Dokumenttext →
=-=-=

200 Meilen von Nürnberg, Norisring, 27.6.1976.
4. Lauf Deutsche Rennsportmeisterschaft


„Die Bilder bitte alle nach Eindhoven zu meiner Frau!" witzelte Toine Hezemans, als die Fotografen ihn umringten. Er war gerade seinem Turbo entstiegen und fing einen fröhlichen Plausch mit der seinen Startplatz markierenden Hostess an. Er hatte allen Grund, am Start der lustigste zu sein: erstens ist er sowieso meist lustig, zweitens hatte er zuvor den GT-Europameisterschaftslauf gewonnen, drittens stand er auf Pole-Position (55.8) und viertens sprach nichts dagegen, daß er seinem ärgsten Widersacher, Bob Wollek, auch bei diesem 4. Lauf um die deutsche Rennsportmeisterschaft das Abgasrohr zeigen würde.

Man muß wohl schon ein Kerl wie Hezemans sein, wenn man immer noch lächeln kann, während die Siegerehrung stattfindet und man selbst mit einem Streckensicherungswagen zu den Boxen zurücktransportiert wird. Zu diesem Zeitpunkt hatte die Rennsportmeisterschaftstruppe die zwei mörderisch heißen 70-Runden-Rennen auf dem Nürnberger Reichsparteitaggelände, dem bremsenfressenden Norisring, hinter sich gebracht. Die Meisterschaftstruppe - das waren in der Zweiliterdivision, um nur diejenigen zu nennen, die für die vordersten Plätze in Frage kamen - die drei Zakspeed- und der Grab-Escort, drei GS-BMW, der Schnitzer-2002 und der ,,Werks"-Kadett. Aber auch das übrige Feld konnte sich sehen lassen: da waren die 16-Ventiler von Herrmann, Pennartz, Wagner und Roppes sowie Wolfs Spiess-Scirocco, die angesichts der hohen zu erwartenden Ausfallquote auf gute Plazierungen hoffen konnten.

=-=-=

Erfasste Daten →
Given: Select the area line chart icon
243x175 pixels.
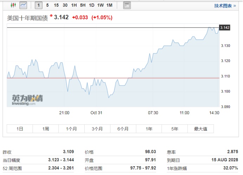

=-=-=

Aufgabe → Führe alle Gründe auf, die der Rennbericht vom Norisring dafür nennt, dass Hezemans am Start der Lustigste war.

Ergebnis →
- Er ist sowieso meist lustig.
- Er hatte zuvor den GT-Europameisterschaftslauf gewonnen.
- Er stand auf Pole-Position.
- Nichts sprach dagegen, dass er Bob Wollek auch bei diesem 4. Lauf um die deutsche Rennsportmeisterschaft das Abgasrohr zeigen würde.